По его мнению, именно опыт добровольной имитации крушения и последовавшего за этим одиночного плаванья является причиной травматизма, изменившего все в его жизни. То был опыт, который травматический невроз закрепил посредством бесконечного повторения. Но это объяснение Бомбара исключает все, что предшествовало его авантюре, а именно мотивы, благодаря которым он решился подвергнуть себя такому травматизму.

Я не думаю, что травматическое состояние тех, кто превращает себя в машину для изнуряющей гребли, является лишь следствием опыта одиночного плавания. В определенном числе случаев синдром «одинокого галерщика» должен предшествовать этому опыту, смысл которого в том, чтобы найти объект во враждебном окружении, в данном случае – в одиночном экстремальном заплыве, который превратит предшествующие страхи и диффузное безобъектное отчаяние во вполне понятное и объектное.

Отчаяние, описанное Бомбаром, – это состояние архаического страха, к которому стараются приблизиться те, кого манит этот вид подвигов, – спортсмены-марафонцы и экстремалы. Они хотят побороть и изгнать собственное состояние беспомощности (Hilflosigkeit), пережитое ими раньше, чтобы доказать, что, дойдя до края, когда, кажется, уже ничем нельзя себе помочь, это все-таки, несмотря ни на что, оказывается возможно. По всей видимости, именно спортсмены-экстремалы идут по пути замены своих некогда безысходных и бессмысленных страданий на вполне понятные архаические расстройства, дабы избавиться от первых.

Процессы самоуспокоения также являются необходимостью, навязанной отчаянием, а не объектным страхом. Оправданием для приведения их в действие всегда служит неинтегрируемое перевозбуждение, скрытый травматический невроз, который, кстати, может касаться лишь определенного сектора психической деятельности.

Существование процессов самоуспокоения является, с одной стороны, следствием недостаточности строения психической системы защиты от отчаяния и, с другой – провала материнской функции смягчения страхов своего ребенка. Они указывают на неспособность матери помочь своему ребенку переносить ее отсутствие, что ведет к усилению процесса самоуспокоения ради поддержки функции восприятия.

По-моему, процесс самоуспокоения представляет собой некий эрзац известной игры с катушкой, описанной Фрейдом, эрзац потому, что такая игра не состоялась и не смогла сохранить следы присутствия матери.

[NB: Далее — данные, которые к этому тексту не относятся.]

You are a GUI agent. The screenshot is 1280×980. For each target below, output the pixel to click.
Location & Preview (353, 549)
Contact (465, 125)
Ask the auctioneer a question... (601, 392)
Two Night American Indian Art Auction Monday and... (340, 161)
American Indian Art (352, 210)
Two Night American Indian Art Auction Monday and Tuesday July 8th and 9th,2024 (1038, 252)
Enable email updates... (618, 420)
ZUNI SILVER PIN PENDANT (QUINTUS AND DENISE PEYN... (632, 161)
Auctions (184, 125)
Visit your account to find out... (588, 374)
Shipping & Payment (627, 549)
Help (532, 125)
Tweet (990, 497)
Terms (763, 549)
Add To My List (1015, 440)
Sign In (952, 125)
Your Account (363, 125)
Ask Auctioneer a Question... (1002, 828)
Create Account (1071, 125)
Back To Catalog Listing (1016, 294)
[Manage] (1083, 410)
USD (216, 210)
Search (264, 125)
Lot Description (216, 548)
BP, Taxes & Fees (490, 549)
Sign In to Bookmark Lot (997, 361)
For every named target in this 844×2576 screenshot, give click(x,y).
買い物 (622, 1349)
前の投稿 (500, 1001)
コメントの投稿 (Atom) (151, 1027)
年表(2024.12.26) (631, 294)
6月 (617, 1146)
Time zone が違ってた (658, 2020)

Связь между смертью и эротизмом

Пример с Рокки позволяет рассмотреть процесс, ведущий к изменению применяемой им самоуспокоительной процедуры, и способ, при помощи которого осуществляется ее замена на ментализацию.

Рокки создает картотеку, которую заполняет фотографиями обложек музыкальных дисков с написанными на них названиями групп. Удовольствие, которое он получает от музыки, носит, скорее, вторичный характер, а настоящее удовольствие он, похоже, получает от созерцания изображений обложек, которые он охотно демонстрирует, и, показывая их мне, хочет, чтобы и я разделил с ним его чувства.

Почти все названия групп тяжелого рока и иллюстрации к их дискам отображают тему смерти. Вот некоторые красноречивые примеры этих названий: «Смерть», «Могила», «Суицидальные тенденции», «Скелет», «Разрушение», «Семья жертв».

В оформлении дисков присутствуют скелеты, головы мертвецов, покрытые касками, и живых мертвецов. Разлагающиеся трупы выходят из могил с угрожающим видом, а иногда они выходят прямиком из ада.

Рокки демонстрирует большую искусность в перерисовывании этих персонажей. Он приносит мне свои рисунки, однако совсем немного может рассказать о них. Зато он все больше и больше идентифицирует себя с этим музыкальным направлением. Он называет себя «тяжеловесом», то есть любителем тяжелого рока, и ищет встреч с другими тяжеловесами, легко узнаваемыми по знакам на одежде, прежде всего, по названиям музыкальных групп, отпечатанных на джинсах и куртках. Принимая во внимание, что означают эти названия, Рокки становится в некотором роде рекламным носителем смерти.